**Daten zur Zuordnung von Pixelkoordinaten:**
○ ○ ○ ○ ○
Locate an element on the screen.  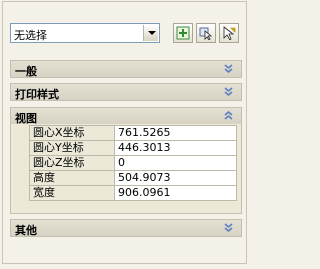
select-objects-icon is located at coordinates (206, 34).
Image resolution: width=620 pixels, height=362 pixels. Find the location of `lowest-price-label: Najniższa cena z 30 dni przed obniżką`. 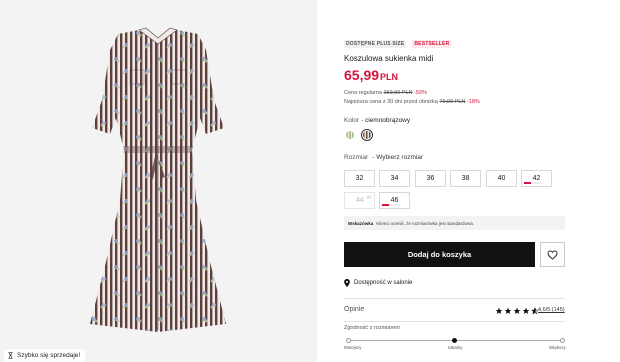

lowest-price-label: Najniższa cena z 30 dni przed obniżką is located at coordinates (391, 102).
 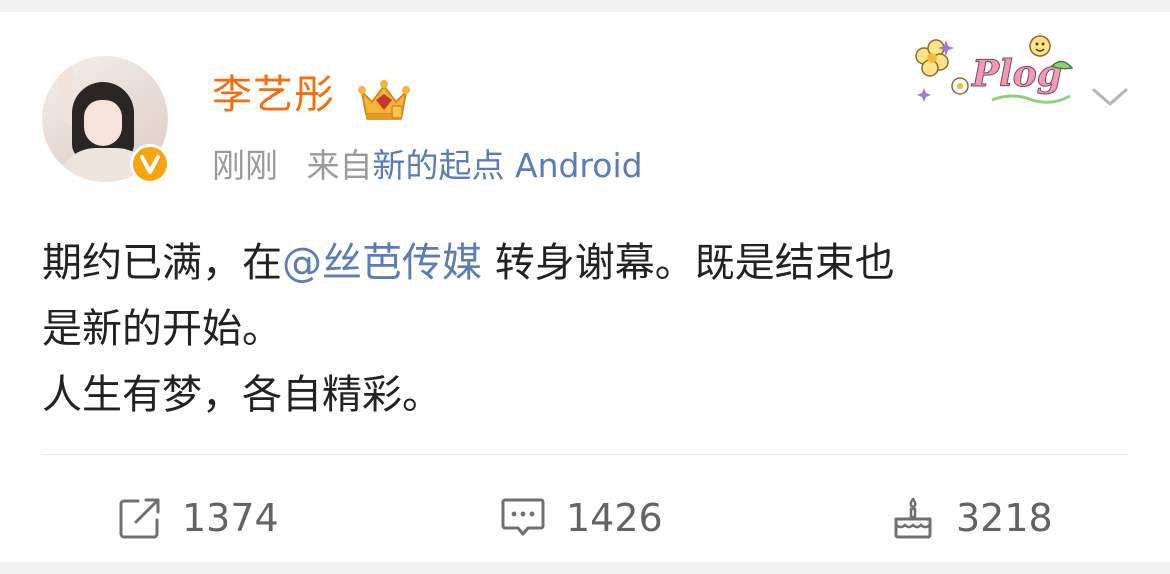 What do you see at coordinates (932, 58) in the screenshot?
I see `flower-icon` at bounding box center [932, 58].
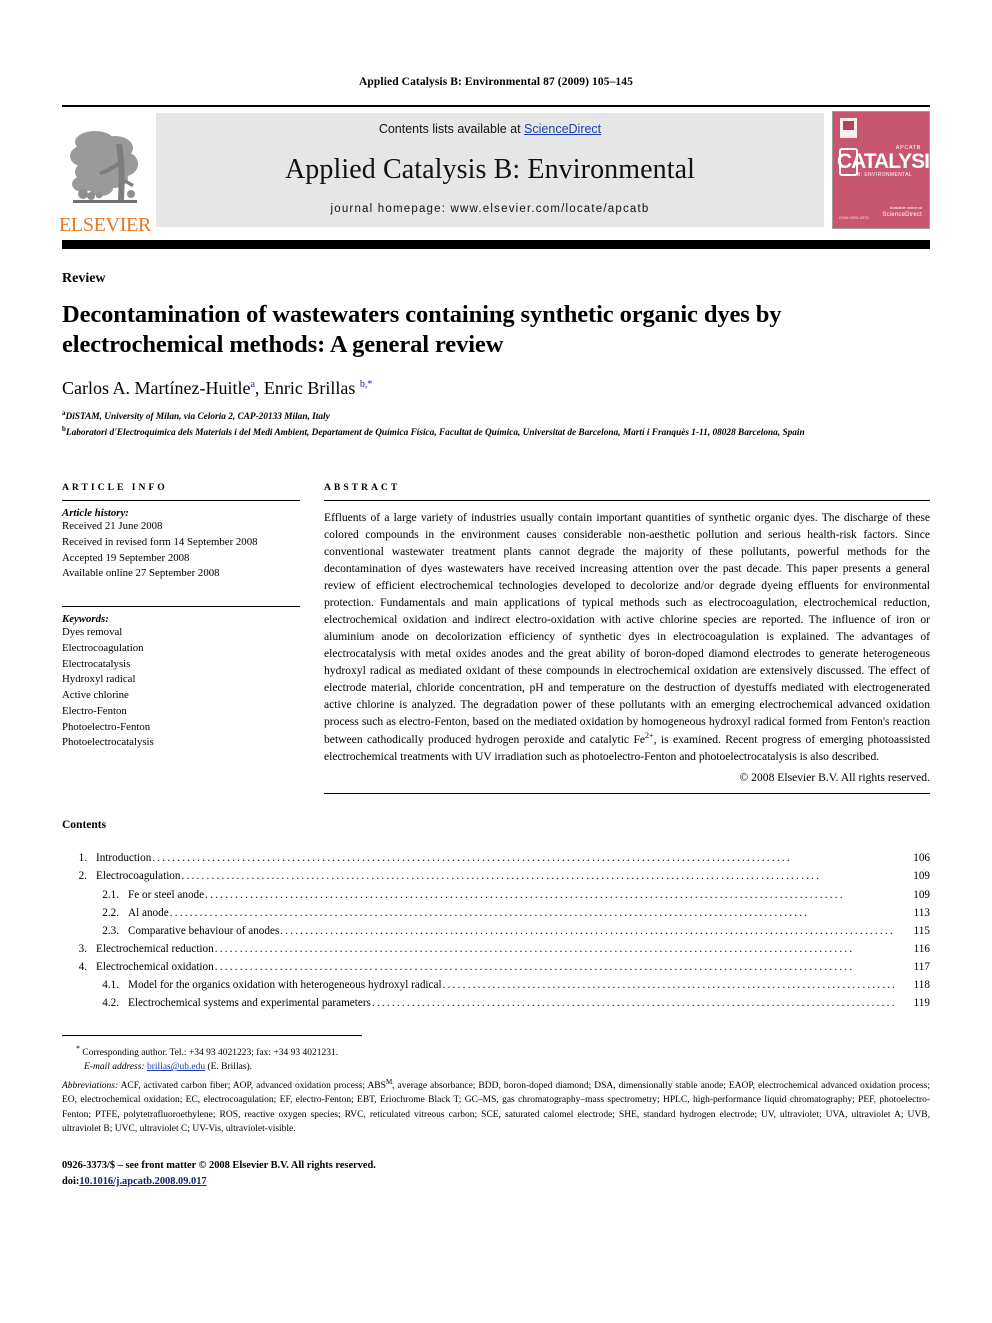  Describe the element at coordinates (82, 876) in the screenshot. I see `toc-number: 2.` at that location.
○ ○ ○ ○ ○
**Aufgabe:**
Gib alle Einträge oben Wort für Wort wieder und lass dabei die Bilder weg.

**Antwort:**
Locate an element on the screen.  
select-objects-icon is located at coordinates (206, 34).
Image resolution: width=620 pixels, height=362 pixels. Find the location of `lowest-price-label: Najniższa cena z 30 dni przed obniżką`. 

lowest-price-label: Najniższa cena z 30 dni przed obniżką is located at coordinates (391, 102).
  What do you see at coordinates (932, 58) in the screenshot?
I see `flower-icon` at bounding box center [932, 58].
  Describe the element at coordinates (82, 876) in the screenshot. I see `toc-number: 2.` at that location.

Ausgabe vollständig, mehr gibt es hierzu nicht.